Return every line of the material below word for word, without changing anything.

■ **INPUT FOR THIS TASK**:
- - - - - - -

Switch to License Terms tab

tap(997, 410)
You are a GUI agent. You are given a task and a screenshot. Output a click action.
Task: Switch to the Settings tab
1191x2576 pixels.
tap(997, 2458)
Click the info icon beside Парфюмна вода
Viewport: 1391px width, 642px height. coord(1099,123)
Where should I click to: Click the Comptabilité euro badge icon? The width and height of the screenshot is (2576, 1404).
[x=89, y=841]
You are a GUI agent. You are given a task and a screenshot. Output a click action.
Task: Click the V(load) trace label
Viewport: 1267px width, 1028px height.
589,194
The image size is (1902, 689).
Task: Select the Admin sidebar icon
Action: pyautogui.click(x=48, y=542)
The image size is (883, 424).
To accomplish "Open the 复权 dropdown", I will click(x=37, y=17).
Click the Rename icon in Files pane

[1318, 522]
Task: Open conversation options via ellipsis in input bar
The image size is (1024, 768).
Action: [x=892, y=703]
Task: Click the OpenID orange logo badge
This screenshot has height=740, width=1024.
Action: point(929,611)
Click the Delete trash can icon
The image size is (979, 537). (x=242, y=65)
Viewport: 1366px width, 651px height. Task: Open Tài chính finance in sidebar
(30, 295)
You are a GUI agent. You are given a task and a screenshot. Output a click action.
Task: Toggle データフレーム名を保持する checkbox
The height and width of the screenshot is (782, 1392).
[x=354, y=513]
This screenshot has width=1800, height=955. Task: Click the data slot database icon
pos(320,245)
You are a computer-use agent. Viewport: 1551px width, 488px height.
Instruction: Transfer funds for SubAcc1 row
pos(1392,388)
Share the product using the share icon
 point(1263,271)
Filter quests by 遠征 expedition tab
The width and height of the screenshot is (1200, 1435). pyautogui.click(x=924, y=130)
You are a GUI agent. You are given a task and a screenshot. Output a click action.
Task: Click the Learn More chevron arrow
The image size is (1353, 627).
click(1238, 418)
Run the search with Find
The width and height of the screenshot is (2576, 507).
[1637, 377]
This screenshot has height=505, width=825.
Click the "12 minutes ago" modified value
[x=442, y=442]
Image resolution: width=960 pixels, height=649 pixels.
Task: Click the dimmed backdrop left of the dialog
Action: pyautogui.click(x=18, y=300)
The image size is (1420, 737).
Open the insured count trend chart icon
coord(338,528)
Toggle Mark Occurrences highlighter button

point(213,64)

- - - - - - -

■ **ANSWER TO THIS PROBLEM**:
Switch to License Terms tab

tap(997, 410)
You are a GUI agent. You are given a task and a screenshot. Output a click action.
Task: Switch to the Settings tab
1191x2576 pixels.
tap(997, 2458)
Click the info icon beside Парфюмна вода
Viewport: 1391px width, 642px height. coord(1099,123)
Where should I click to: Click the Comptabilité euro badge icon? The width and height of the screenshot is (2576, 1404).
[x=89, y=841]
You are a GUI agent. You are given a task and a screenshot. Output a click action.
Task: Click the V(load) trace label
Viewport: 1267px width, 1028px height.
589,194
The image size is (1902, 689).
Task: Select the Admin sidebar icon
Action: pyautogui.click(x=48, y=542)
The image size is (883, 424).
To accomplish "Open the 复权 dropdown", I will click(x=37, y=17).
Click the Rename icon in Files pane

[1318, 522]
Task: Open conversation options via ellipsis in input bar
The image size is (1024, 768).
Action: [x=892, y=703]
Task: Click the OpenID orange logo badge
This screenshot has height=740, width=1024.
Action: point(929,611)
Click the Delete trash can icon
The image size is (979, 537). (x=242, y=65)
Viewport: 1366px width, 651px height. Task: Open Tài chính finance in sidebar
(30, 295)
You are a GUI agent. You are given a task and a screenshot. Output a click action.
Task: Toggle データフレーム名を保持する checkbox
The height and width of the screenshot is (782, 1392).
[x=354, y=513]
This screenshot has width=1800, height=955. Task: Click the data slot database icon
pos(320,245)
You are a computer-use agent. Viewport: 1551px width, 488px height.
Instruction: Transfer funds for SubAcc1 row
pos(1392,388)
Share the product using the share icon
 point(1263,271)
Filter quests by 遠征 expedition tab
The width and height of the screenshot is (1200, 1435). pyautogui.click(x=924, y=130)
You are a GUI agent. You are given a task and a screenshot. Output a click action.
Task: Click the Learn More chevron arrow
The image size is (1353, 627).
click(1238, 418)
Run the search with Find
The width and height of the screenshot is (2576, 507).
[1637, 377]
This screenshot has height=505, width=825.
Click the "12 minutes ago" modified value
[x=442, y=442]
Image resolution: width=960 pixels, height=649 pixels.
Task: Click the dimmed backdrop left of the dialog
Action: pyautogui.click(x=18, y=300)
The image size is (1420, 737).
Open the insured count trend chart icon
coord(338,528)
Toggle Mark Occurrences highlighter button

point(213,64)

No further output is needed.